DorritLittle · 23/10/2022 08:03

This is me too. I don't really manage tbh. I am permanently run down.

Orangesare · 23/10/2022 08:05

Sometimes you just need to have a rest day.
but long term your parents need to get a Gardner, cleaner and some ready meals in. I am assuming they are not at the care stage yet. And if you can afford it a cleaner Gardner and some ready meals for your family.

UserError012345 · 23/10/2022 08:50

No words of wisdom I'm afraid. Just solidarity. I'm not. Well I feel like I'm not (coping that is).

Currently sat in bed mustering the energy to get up. There's a pile of stuff to do and a day of studying.

I have a headache stem from feeling overwhelmed by it all.

I have a pre-teen and a teen. They are going to have to do more to help out.

Single parent and struggling to do it all. It all falls on me.

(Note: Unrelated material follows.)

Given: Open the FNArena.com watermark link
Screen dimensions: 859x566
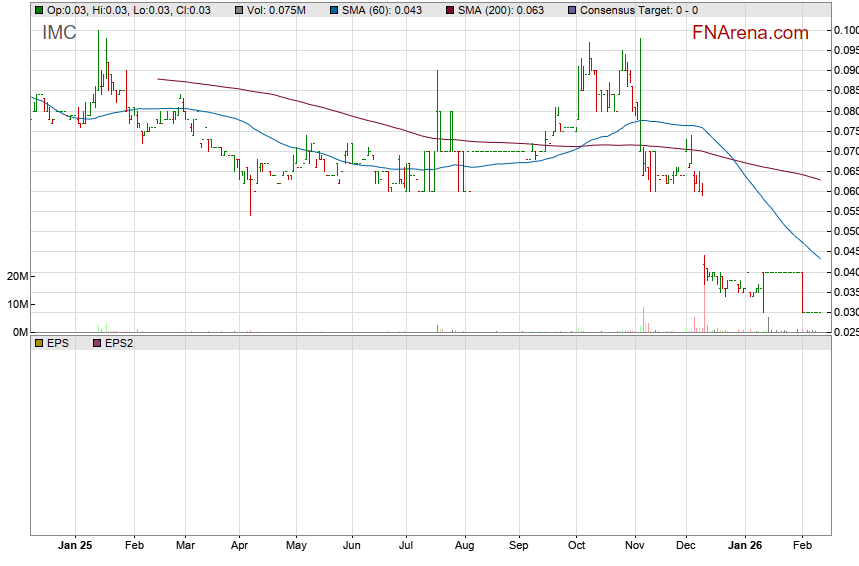Looking at the screenshot, I should click(x=750, y=33).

JennyForeigner · 23/10/2022 08:56

I wish I could give you more than solidarity. My parents are great but elderly widowed MIL who believes with every fibre that if we would just get up at 5am to drive our young children 50 miles into her care and then, I dunno, stayed there all day to learn from her wisdom, they wouldn't be hard work.

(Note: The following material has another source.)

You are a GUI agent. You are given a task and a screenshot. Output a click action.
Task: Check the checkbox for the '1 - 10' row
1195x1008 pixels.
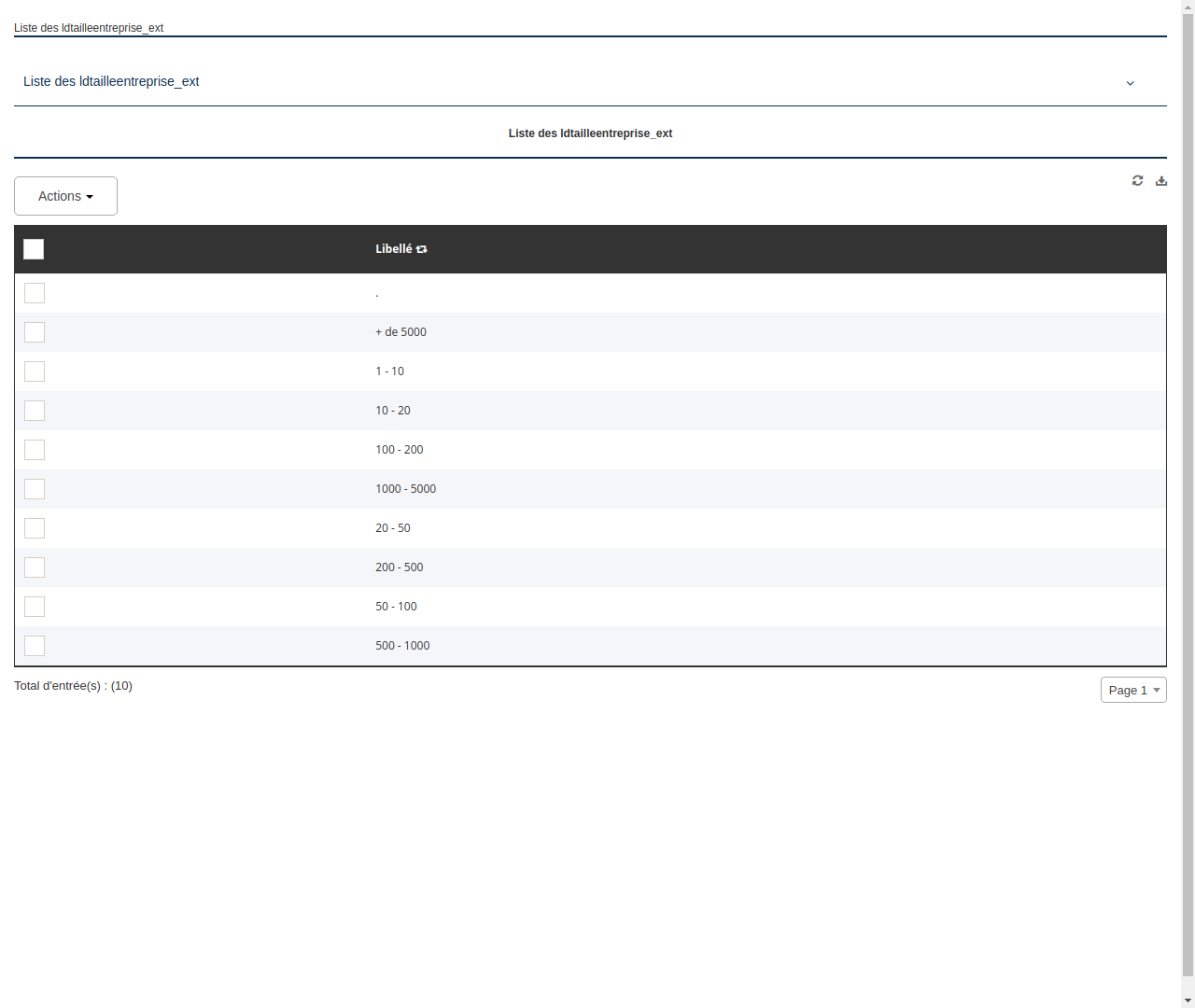click(x=34, y=371)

They are pre-school age. Of course they are hard work.

I have just decided to take my savings and spend them on my own career development. They'll rebound to the kids in time, but if I don't have something that I have to put proper boundaries around as investment spending, I'll dissolve into a cloud of caregiving and just be... sad.

Wherestheprosecco · 23/10/2022 09:05

I am in the same position but have a sibling who stepped away from our DP (for her mental health apparently) and left everything for me to juggle - thanks a bunch! It feels like I'm constantly running to catch up!
I carve out an hour to myself every day (yoga and or nap when wfh) otherwise I'd go mad!